What you have to do
All lines from the one holding "Instruction: Select the question 9 header bar" through the last line of the entries below must be transcribed exactly, and no others. Pictures do not go in.

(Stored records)
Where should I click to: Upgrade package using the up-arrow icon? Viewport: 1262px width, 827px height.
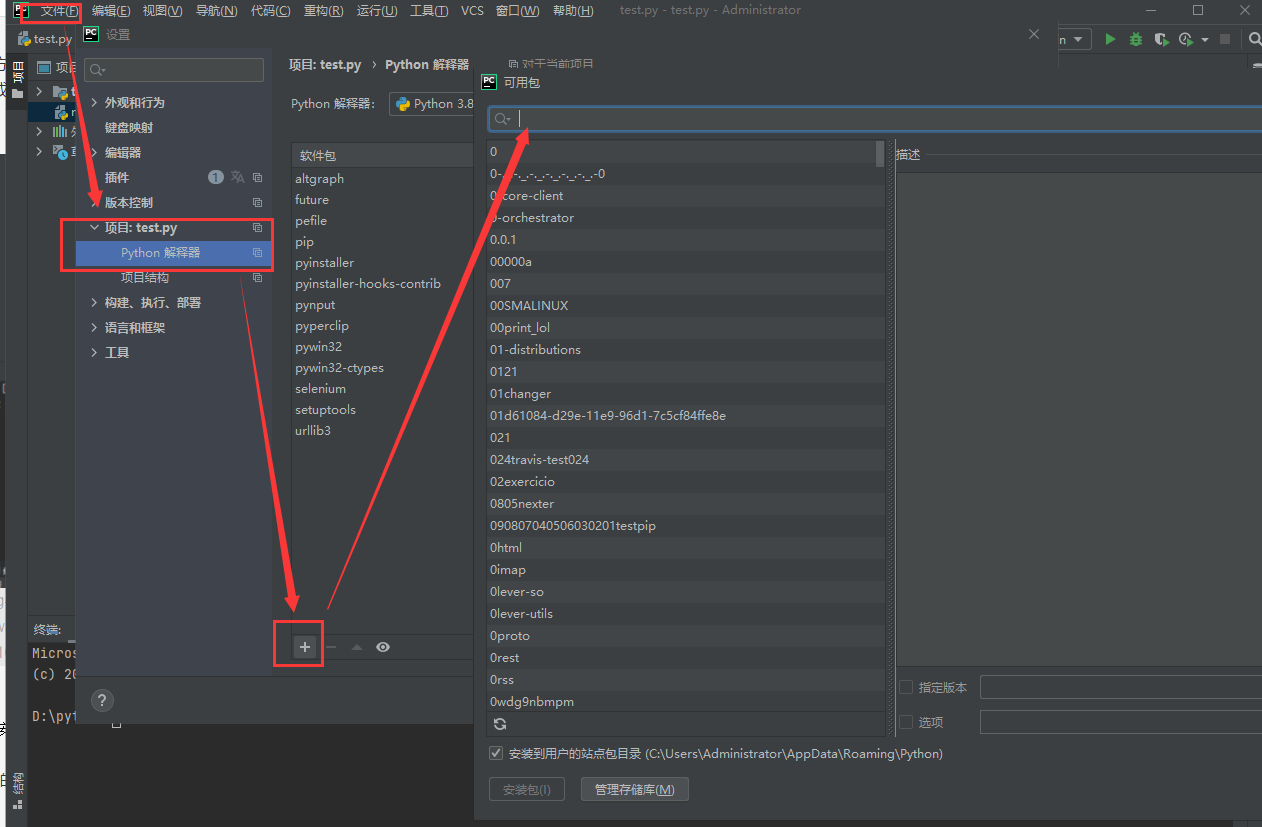pyautogui.click(x=357, y=646)
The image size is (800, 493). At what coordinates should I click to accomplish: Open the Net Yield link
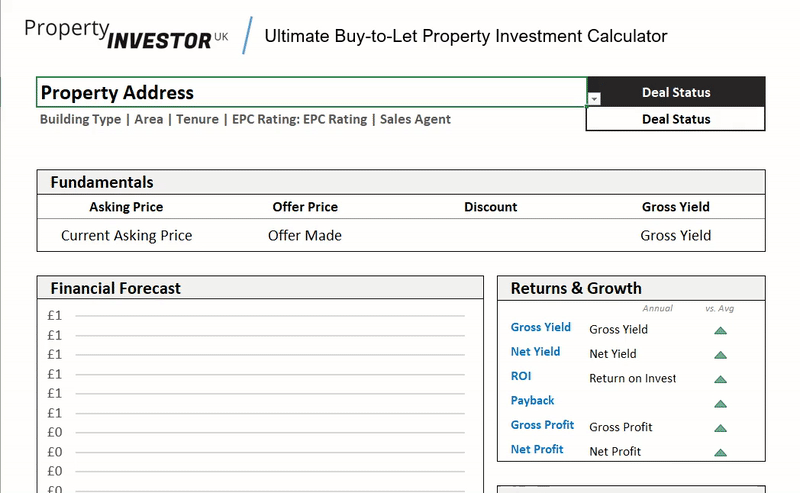point(535,352)
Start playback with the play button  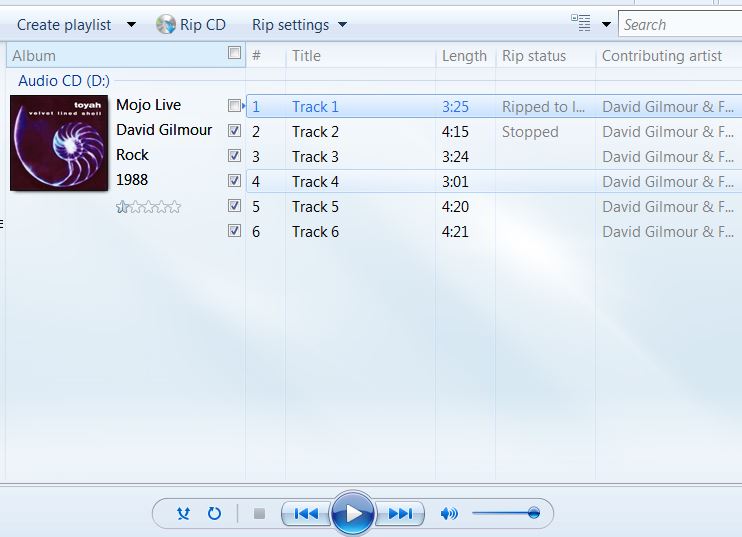(x=353, y=513)
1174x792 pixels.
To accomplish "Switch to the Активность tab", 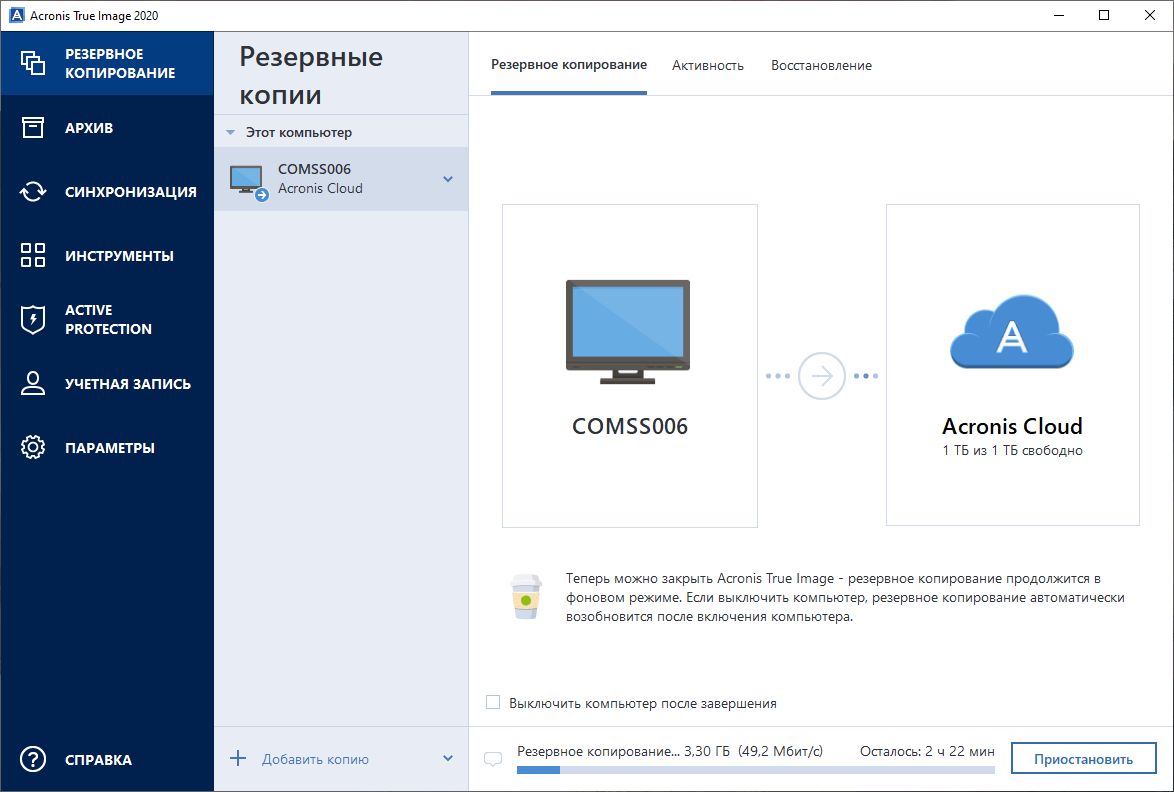I will click(x=708, y=64).
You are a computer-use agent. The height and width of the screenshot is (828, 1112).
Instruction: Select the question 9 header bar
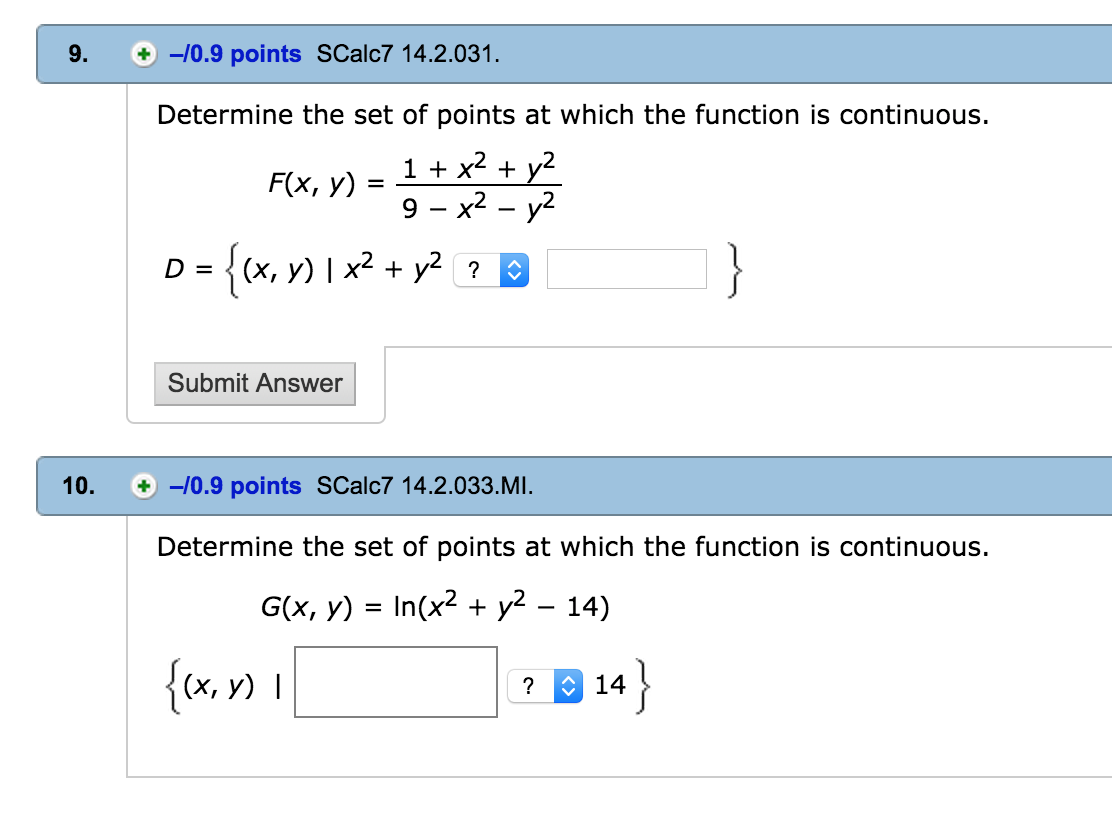coord(574,54)

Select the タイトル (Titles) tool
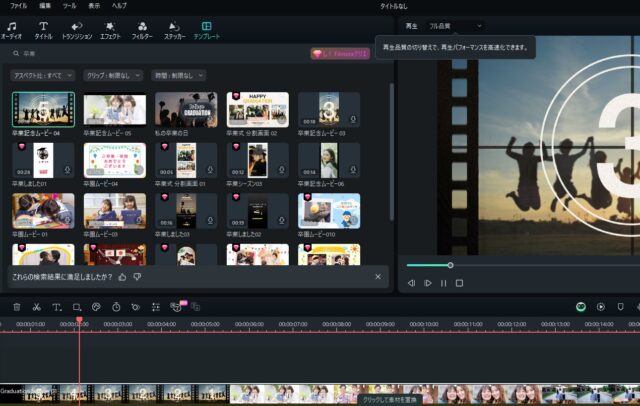[x=44, y=29]
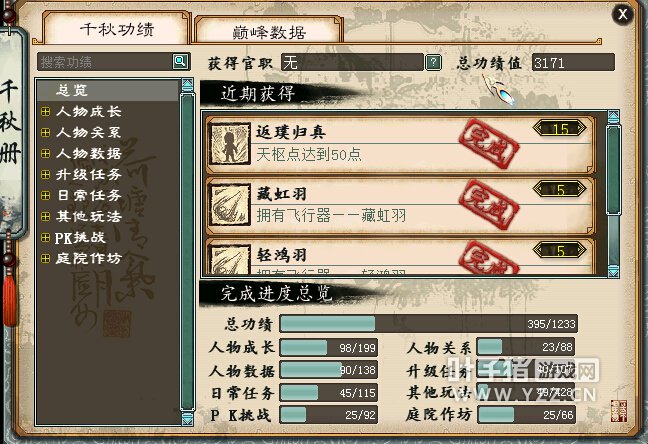This screenshot has width=648, height=444.
Task: Click the 总功绩 progress bar 395/1233
Action: click(429, 324)
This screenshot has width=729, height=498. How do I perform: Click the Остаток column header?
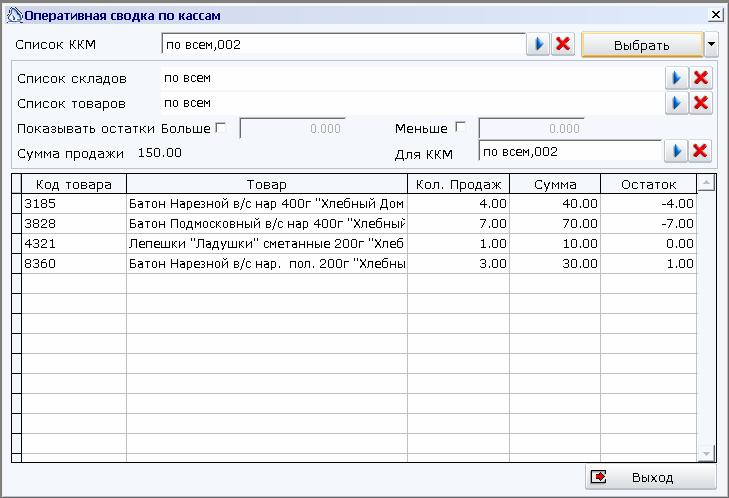[648, 184]
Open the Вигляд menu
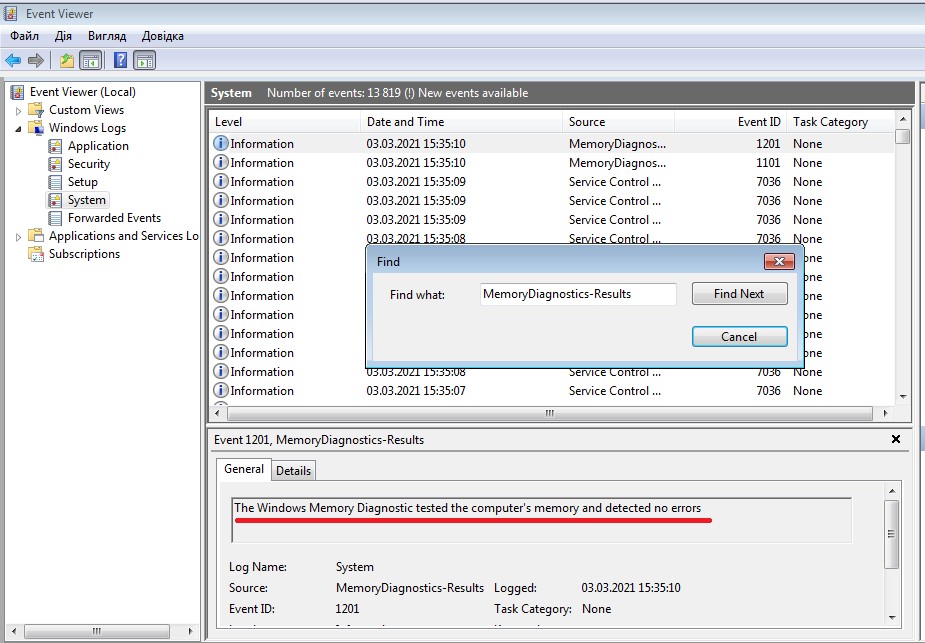 107,36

Task solution
Instruction: Select the question 9 header bar
coord(574,54)

Select the タイトル (Titles) tool
[x=44, y=29]
This screenshot has width=648, height=444.
Task: Click the 总功绩 progress bar 395/1233
Action: click(429, 324)
This screenshot has width=729, height=498. How do I perform: Click the Остаток column header?
[648, 184]
Open the Вигляд menu
 107,36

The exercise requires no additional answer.